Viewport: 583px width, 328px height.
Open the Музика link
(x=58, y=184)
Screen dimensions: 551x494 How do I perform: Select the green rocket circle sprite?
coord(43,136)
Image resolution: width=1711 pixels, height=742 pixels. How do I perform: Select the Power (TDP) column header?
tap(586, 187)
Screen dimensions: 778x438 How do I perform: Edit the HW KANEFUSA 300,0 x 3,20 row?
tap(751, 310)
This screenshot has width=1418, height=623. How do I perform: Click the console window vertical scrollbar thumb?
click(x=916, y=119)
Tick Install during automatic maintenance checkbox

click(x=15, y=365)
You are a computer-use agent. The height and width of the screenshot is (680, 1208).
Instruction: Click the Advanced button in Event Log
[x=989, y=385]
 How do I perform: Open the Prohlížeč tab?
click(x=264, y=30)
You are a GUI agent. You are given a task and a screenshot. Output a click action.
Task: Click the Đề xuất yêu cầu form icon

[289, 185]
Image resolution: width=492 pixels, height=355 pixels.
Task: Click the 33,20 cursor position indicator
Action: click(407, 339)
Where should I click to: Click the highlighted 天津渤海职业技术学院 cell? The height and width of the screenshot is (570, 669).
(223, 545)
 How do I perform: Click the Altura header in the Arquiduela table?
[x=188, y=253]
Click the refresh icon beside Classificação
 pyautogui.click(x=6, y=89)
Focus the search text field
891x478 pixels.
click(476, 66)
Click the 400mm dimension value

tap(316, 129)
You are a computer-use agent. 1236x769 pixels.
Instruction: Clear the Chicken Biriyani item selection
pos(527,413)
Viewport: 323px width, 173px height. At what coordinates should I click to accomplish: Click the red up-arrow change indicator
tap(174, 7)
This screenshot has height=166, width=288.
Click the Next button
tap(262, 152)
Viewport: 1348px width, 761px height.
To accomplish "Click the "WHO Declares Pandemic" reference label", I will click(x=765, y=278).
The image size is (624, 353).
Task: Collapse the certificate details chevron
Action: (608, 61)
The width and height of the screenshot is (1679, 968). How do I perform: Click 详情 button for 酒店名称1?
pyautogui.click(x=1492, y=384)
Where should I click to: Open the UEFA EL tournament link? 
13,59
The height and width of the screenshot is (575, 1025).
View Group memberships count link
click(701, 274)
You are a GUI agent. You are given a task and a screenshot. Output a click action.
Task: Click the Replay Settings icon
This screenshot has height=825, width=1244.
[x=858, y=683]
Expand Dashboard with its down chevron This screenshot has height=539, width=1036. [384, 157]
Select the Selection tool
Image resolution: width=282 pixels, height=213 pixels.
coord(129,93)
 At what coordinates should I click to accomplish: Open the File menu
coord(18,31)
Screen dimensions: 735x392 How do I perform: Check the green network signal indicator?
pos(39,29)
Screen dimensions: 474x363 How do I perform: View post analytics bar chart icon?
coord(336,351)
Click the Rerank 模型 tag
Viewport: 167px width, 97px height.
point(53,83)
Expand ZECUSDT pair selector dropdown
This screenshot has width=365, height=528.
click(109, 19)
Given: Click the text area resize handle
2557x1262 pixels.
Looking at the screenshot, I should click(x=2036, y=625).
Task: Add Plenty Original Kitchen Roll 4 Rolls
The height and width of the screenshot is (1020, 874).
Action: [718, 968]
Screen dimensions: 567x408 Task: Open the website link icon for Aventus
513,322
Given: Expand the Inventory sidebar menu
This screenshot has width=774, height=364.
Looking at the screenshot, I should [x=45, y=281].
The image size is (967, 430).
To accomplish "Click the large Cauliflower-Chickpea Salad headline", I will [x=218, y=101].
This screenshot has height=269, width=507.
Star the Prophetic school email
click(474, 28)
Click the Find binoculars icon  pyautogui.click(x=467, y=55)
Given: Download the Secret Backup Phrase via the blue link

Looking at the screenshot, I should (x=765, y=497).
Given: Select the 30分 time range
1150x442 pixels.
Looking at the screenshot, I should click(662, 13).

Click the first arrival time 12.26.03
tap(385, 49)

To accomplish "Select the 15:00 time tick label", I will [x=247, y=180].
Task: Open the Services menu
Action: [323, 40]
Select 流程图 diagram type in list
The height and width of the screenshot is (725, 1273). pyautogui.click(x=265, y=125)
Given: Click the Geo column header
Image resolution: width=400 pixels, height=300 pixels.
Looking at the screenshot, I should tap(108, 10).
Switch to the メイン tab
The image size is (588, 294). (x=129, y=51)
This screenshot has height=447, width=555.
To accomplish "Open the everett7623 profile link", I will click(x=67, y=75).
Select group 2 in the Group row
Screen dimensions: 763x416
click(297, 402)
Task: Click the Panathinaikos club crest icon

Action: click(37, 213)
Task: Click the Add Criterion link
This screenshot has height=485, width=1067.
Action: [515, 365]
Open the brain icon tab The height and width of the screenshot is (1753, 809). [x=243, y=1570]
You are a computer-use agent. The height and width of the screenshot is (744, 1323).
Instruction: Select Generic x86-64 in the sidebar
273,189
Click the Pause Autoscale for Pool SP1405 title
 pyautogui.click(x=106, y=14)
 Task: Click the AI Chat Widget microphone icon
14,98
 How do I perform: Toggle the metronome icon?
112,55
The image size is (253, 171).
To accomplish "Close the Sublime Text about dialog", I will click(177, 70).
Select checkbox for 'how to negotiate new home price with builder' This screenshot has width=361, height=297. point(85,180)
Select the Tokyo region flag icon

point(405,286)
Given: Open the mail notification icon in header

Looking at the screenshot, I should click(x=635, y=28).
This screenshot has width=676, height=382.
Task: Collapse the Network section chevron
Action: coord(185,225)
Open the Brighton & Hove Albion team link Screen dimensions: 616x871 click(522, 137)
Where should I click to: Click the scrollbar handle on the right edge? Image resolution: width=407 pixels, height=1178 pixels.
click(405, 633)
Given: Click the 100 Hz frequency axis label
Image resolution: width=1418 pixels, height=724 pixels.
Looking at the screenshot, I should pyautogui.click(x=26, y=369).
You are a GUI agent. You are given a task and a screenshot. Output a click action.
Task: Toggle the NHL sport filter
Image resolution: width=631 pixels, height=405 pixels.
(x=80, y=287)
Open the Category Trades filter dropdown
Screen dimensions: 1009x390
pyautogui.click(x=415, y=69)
......
■ What to produce ■
Taking the entries above, write out exactly the lines starting with the line containing "This screenshot has height=825, width=1244." and going on through the line containing "Given: Expand the Inventory sidebar menu", both included, and nothing else.

■ The completed task ■
This screenshot has height=825, width=1244.
[x=858, y=683]
Expand Dashboard with its down chevron This screenshot has height=539, width=1036. [384, 157]
Select the Selection tool
Image resolution: width=282 pixels, height=213 pixels.
coord(129,93)
 At what coordinates should I click to accomplish: Open the File menu
coord(18,31)
Screen dimensions: 735x392 How do I perform: Check the green network signal indicator?
pos(39,29)
Screen dimensions: 474x363 How do I perform: View post analytics bar chart icon?
coord(336,351)
Click the Rerank 模型 tag
Viewport: 167px width, 97px height.
point(53,83)
Expand ZECUSDT pair selector dropdown
This screenshot has width=365, height=528.
click(109, 19)
Given: Click the text area resize handle
2557x1262 pixels.
Looking at the screenshot, I should click(x=2036, y=625).
Task: Add Plenty Original Kitchen Roll 4 Rolls
The height and width of the screenshot is (1020, 874).
Action: [718, 968]
Screen dimensions: 567x408 Task: Open the website link icon for Aventus
513,322
Given: Expand the Inventory sidebar menu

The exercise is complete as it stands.